Grande has 160 million Instagram followers—more than any other woman on the planet—plus 65.4 million followers on Twitter (Donald Trump has 63.9 million). Her music and videos have amassed over 30 billion streams on platforms such as YouTube, Spotify, and Apple Music.
The market value for a single Instagram post from her is "well into the six figures, and she commands in the mid-seven figures to over eight figures for longer-term endorsement deals," Petrocelli wrote.
According to my resident expert—my 17-year-old daughter—there is almost surely a high overlap between girls who are Ariana Grande fans and girls who shop at Forever 21, which currently touts items such as high-waist skinny jeans for $12.90, sequin halter jumpsuits for $21 and satin off-the-shoulder crop tops on sale for $13.41.
But if Forever 21 makes Ariana's legion of fans angry … Forever 21 should be very afraid. Per my daughter, her fandom would turn on anyone who wrongs their idol—and with a level of viciousness that only teenage girls can truly muster.
No wonder the company is being so careful in its public response.
In an email, a spokeswoman said, "Forever 21 does not comment on pending litigation as per company policy. That said, while we dispute the allegations, we are huge supporters of Ariana Grande and have worked with her licensing company over the past two years. We are hopeful that we will find a mutually agreeable resolution and can continue to work together in the future."
Marketing peril aside, Forever 21 may also be on shaky footing legally.
There's a long line of celebrities who have brought successful suits for right of publicity violations.
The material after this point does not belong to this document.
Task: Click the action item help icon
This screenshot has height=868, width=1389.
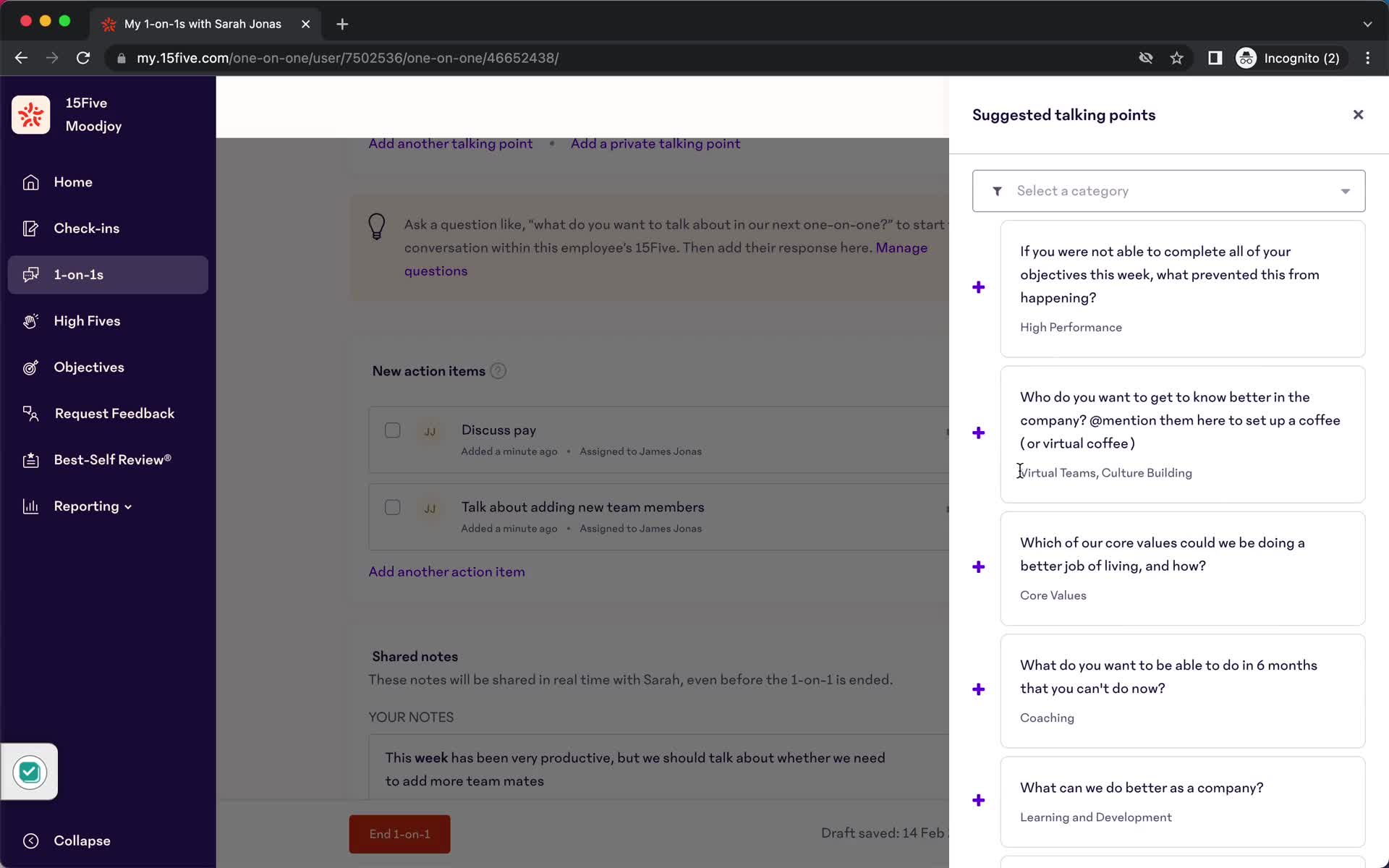Action: pos(498,370)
Former Tonight Show host Johnny Carson, for example, went after Here's Johnny Portable Toilets ("The World's Foremost Commodian" wince).
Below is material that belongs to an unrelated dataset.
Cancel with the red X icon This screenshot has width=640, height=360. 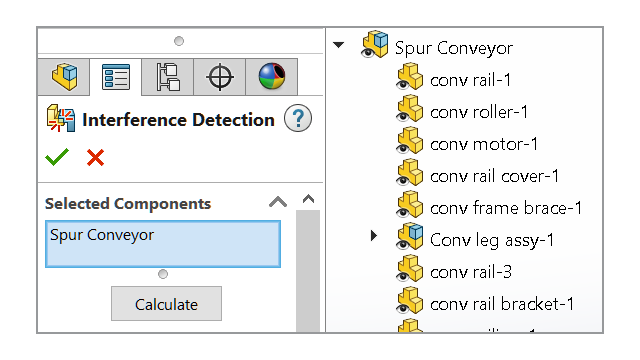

"[A] celebrity has a protected pecuniary interest in the commercial exploitation of his identity," the U.S. Court of Appeals for the Sixth Circuit held in siding with Carson in 1983. "If the celebrity's identity is commercially exploited, there has been an invasion of his right whether or not his 'name or likeness' is used."
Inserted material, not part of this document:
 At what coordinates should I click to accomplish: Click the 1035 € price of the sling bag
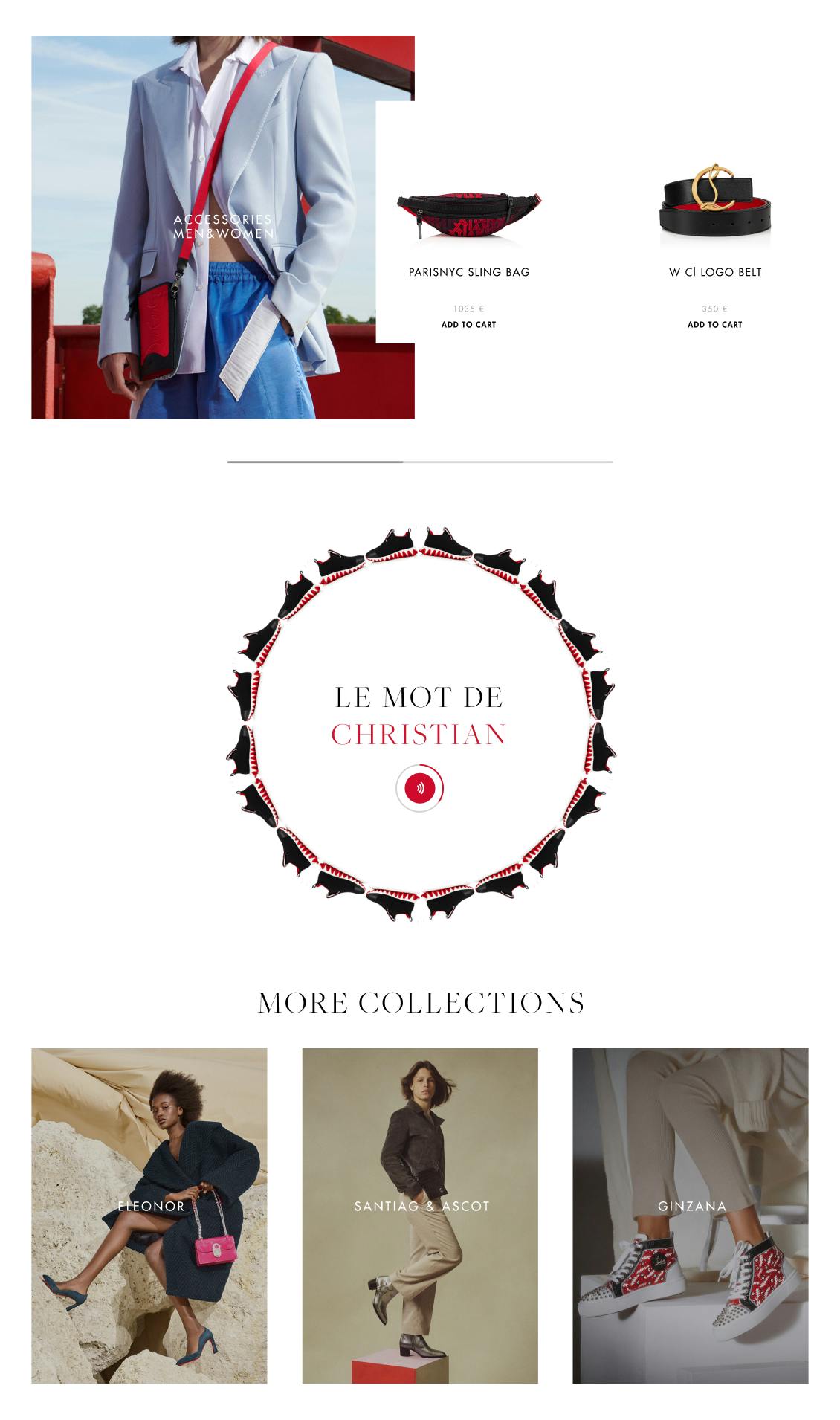pos(468,309)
In a blog post, IP/entertainment law specialist Michael Hoisington of Higgs Fletcher Mack offered other examples of successful suits. "George Wendt and John Ratzenberger, Norm and Cliff on the television show 'Cheers,' sued for violation of their publicity rights when a company created robots that resembled them. So did Vanna White. The law offers broad protection in this area, especially to famous celebrities."
More recently, Brooke Shields this year sued cosmetics maker Charlotte Tilbury Beauty Inc. plus several retailers over an eyebrow pencil shade called the "Brooke S."
Last month, a California state court judge nixed her claim for punitive damages, ruling that it lacked sufficient specificity. But the judge allowed the rest of her claims to proceed and gave the actress leave to amend.
Also pending: a series of right of publicity suits against Epic Games brought by two rappers, an actor and a performer for allegedly copying their dance moves in the popular video game Fortnite.
"Can a movement, such as a dance, identify a given individual?" wrote Finnegan, Henderson, Farabow, Garrett & Dunner Nicholas Camillo in a blog post about the cases, which are pending in the Central District of California. "Can an individual's likeness be inherently tied to the dance moves that he or she allegedly created? Can a form of expressive communication—such as a GIF, meme, or emote—be specifically attributable to an individual?"
While those questions push the bounds of the right of publicity, it's hard for me to see how Forever 21 will defend against the straightforward allegations concerning its ad campaign–and do so without alienating millions of potential customers who worship Ariana Grande.
I predict a very expensive settlement is in their future–or if this report by Bloomberg is true, filing for bankruptcy.